Per Netflix, Blown Away Season 1 features 10 artists, each of whom will go through several rounds of challenges to score prizes valued at $60K and a lifetime supply of bragging rights as the champion glassblower. It's a niche craft that many people admire but don't know a lot about, so that alone is enough to make curious viewers want to tune in for at least one episode, right?

And Blown Away's trailer gives a captivating sneak peek of the fire, skill, determination, and high-stakes action you can expect. In it, host Nick Uhas asks the 10 artists if they're ready to get to work, and they immediately do. The competition is held in a large warehouse which, according to Architectural Digest, was built specifically for the show and features 10 workstations, 10 reheating furnaces, and two melting surfaces, so all of the contestants can work side by side in the blazing heat. Architectural Digest also notes that Blown Away producers drew from a number of glass experts from across the industry — including The Craft and Design Glass Studio at Toronto’s Sheridan College, Pilchuck Glass School, and Corning Museum of Glass — to make sure the facility was built properly, share advice with the contestants, and evaluate them during each round.

Elsewhere in the trailer, you can see some of the amazing work created by the artists, including hands, spiral globes, whales, and other creations. But there's a fair amount of broken glass, too, and the judges don't hold back: one tells a contestant that her work looks like it belongs "in a gift shop." Ouch.

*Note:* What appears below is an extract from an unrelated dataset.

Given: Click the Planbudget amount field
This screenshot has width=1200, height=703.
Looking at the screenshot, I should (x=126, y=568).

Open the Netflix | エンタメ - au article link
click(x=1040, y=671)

According to a voiceover in the trailer, the Blown Away winner will get a life-changing package of prizes that will lead to international recognition. Per Architectural Digest, that package includes being a featured guest at the Corning Museum of Glass for a week, as well as participating in a residency and getting to perform live demonstrations. So, it's a pretty big deal that can lead to more opportunities and visibility for the winning artist. And even those who don't win will certainly get their names out there as people to know in the glassblowing industry.

For their sake, then, hopefully Blown Away will be back for Season 2. It's a fascinating look at an art that is rarely featured on television, and it should make for a watch that's both interesting and heated — literally, because of all the fire, and figuratively, because of, you know, the competition.